Assembling the cake: Whip the heavy cream together with the sugar, vanilla bean pulp and Sahnesteif (if available). Otherwise you can substitute 2 tablespoons of powdered sugar mixed with 2 tablespoons of corn starch. Sometimes more Kirsch is added to the whipped cream (if you choose to do this you should add it at the very end and only briefly combine on the lowest setting). I prefer not to. 

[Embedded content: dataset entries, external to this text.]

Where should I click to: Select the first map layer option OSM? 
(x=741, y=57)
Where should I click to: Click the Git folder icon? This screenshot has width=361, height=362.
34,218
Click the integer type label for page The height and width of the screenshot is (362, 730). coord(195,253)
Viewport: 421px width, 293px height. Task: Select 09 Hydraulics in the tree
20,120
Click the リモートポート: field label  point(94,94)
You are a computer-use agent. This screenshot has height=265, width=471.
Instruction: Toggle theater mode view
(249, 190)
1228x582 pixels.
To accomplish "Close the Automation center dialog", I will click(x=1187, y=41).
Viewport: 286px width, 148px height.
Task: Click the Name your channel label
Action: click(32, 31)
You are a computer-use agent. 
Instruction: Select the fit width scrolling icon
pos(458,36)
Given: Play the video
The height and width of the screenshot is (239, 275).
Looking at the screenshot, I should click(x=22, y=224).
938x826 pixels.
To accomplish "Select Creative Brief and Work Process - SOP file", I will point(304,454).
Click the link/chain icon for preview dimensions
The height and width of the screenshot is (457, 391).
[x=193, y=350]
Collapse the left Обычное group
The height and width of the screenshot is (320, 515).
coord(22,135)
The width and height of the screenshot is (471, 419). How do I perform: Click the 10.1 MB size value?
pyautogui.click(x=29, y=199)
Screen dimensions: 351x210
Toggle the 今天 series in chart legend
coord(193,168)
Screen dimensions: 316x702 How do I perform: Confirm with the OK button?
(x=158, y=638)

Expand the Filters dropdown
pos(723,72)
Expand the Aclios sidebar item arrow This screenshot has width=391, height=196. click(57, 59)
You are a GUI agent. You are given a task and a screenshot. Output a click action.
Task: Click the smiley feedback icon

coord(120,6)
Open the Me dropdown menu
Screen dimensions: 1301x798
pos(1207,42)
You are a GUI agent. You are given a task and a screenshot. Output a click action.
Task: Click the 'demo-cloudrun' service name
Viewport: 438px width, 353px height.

Place the shortcrust pastry onto a cake platter. Spread the reserved thickened cherrie juice mixture onto the shortcrust pastry. Place one of the sponge cake layers on top of it. Combine 9 tablespoons of cherry juice with 6 tablespoons of Kirsch and 3 tablespoons of sugar. Sprinkle 6 tablespoons of the cherry juice and Kirsch mixture all over the first sponge cake layer. Spread the cherry mixture all over the first cake layer while still warm. Add the next sponge cake layer. Sprinkle with another 6 tablespoons of the cherry juice and Kirsch mixture. Spread some of the cream all over the 2nd sponge cake tier. Add the third tier. Sprinkle with the remainder of the cherry juice and cherry brandy mixture. 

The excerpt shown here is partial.